Amelie Bieringer, M.Sc., Nutritionist
In the past, several studies have shown that diet is a major contributor to total pesticide exposure1,2. Exposure to pesticides is associated with a variety of health issues, such as low IQ3, an increase in attention and behavioural problems in children4, asthma5, cancer6, or body weight issues and metabolic disorders7. Compared to food from conventional farming, organic food has been shown to contain fewer pesticides8.
A study by Hyland et al. (2019) investigated whether exposure to pesticides can be reduced by switching from a conventional diet to an organic diet.
The study involved4 American families (adults and children aged 3 years and older) who usually consume conventionally produced foods.
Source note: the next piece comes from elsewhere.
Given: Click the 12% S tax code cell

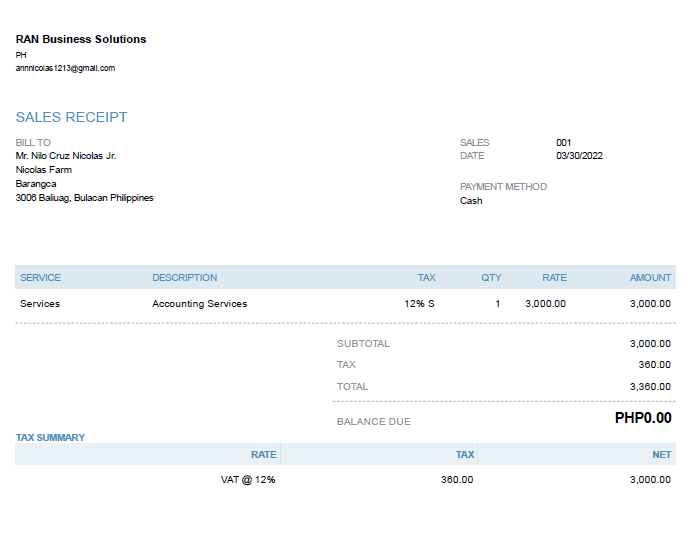Looking at the screenshot, I should [x=420, y=303].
The study lasted a total of 12 days. For the first 6 days, the families maintained their usual conventional diet. For the next 6 days, the families consumed exclusively organic foods. Urine samples were collected every day and analysed for 18 different pesticide metabolites and their original structures. Pesticide residues in the families’ urine samples were compared – before switching diets vs. after switching diets. A total of 158 urine samples from 16 subjects were analysed.
The consumption of organic food could be related to a significant reduction in the excretion of pesticide metabolites and their original structures. This shows that an organic diet has reduced exposure to pesticides in children and adults.